Appellants urge that conversations testified to by appellee do not constitute a contract between appellee and McKnab enforceable for the compensation claimed by appellee. The substance of these conversations has been given heretofore in this opinion. What has been said heretofore on the first point raised applies to this point, and also to the one that the demurrer of appellants to the evidence should have been sustained.

Appellee introduced a statement as to the amount of royalty which had been obtained from the lease. No attempt was made to show what amount McKnab or the McKnab-Bess Oil Company had received. Evidence introduced by appellants showed that appellants received production from only a small part of the lease. This was due to the fact that part of the lease had been transferred to other parties by appellants in order to secure financial aid necessary to the development. In addition to this Millspaugh testified as to the value of his services. Appellants argue that this evidence was inadmissible. The evidence of appellee was that his compensation was to be determined by the value of the lease as shown by the development of it. The only way this could be shown was to introduce the amount of oil that had been taken from it. The fact that appellants had made a bad bargain or a good one in procuring others to assist in the development of the lease did not make it any less valuable from a standpoint of calculating what should be paid Millspaugh as ■a reasonable compensation for his services in obtaining the lease. It is to be presumed that McKnab, an experienced developer of oil properties, took into consideration what he would be compelled to pay Millspaugh before he made arrangements with the other companies. The argument of appellants that it was error to permit appellee to testify as to what his services were worth cannot be sustained. Wigmore lays down the following rule:

“It would be a hard.rule which would prevent a plaintiff from informing the jury of his own estimate of the value of his services; and the courts seem inclined to impose no terms as to his general familiarity with the class of services; that he had rendered them justifies listening to his opinion.” (1 Wig-more on Evidence, § 715.)

This has been followed by many cases. See Stevens v. Walton, 17 Colo. App. 440, 68 Pac. 834; Storms v. Lemon, 7 Ind. App. 435, 34 N. E. 644, and Foley v.

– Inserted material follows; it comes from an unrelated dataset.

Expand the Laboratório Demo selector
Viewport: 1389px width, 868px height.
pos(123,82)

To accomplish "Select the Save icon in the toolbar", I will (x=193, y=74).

Platt, 105 Mich. 635, 63 N. W. 520.

Appellants point out the instruction of the court which submitted to the jury the question of the reasonable value of services of appellee. This instruction divided the liability of appellants into two parts — the reasonable value of the services rendered before the enactment of the law relating to the leasing of state lands, and what the evidence warranted he should recover for his services after that enactment. It is argued that the giving of this instruction submitted to the jury an element of the contract upon which the minds of the parties had not met. This argument is based on the assumption that the suit is upon an express contract. We have already said in this opinion that it is a suit where the recovery may be upon quantum meruit.

Other questions are urged by appellants, but the argument made to sustain them is answered by what has been said heretofore in this opinion. It is urged that the verdict is excessive. There was no evidence offered tending to show that appellee was entitled to any lesser amount. The argument really amounts to a contention that the verdict was not supported by the evidence. This question has already been answered in this opinion.

It is contended that counsel for appellee in his closing argument to the jury made a statement that was prejudicial and not supported by the evidence. We have examined this argument and fail to find anything prejudicial therein.

The judgment of the trial court is affirmed.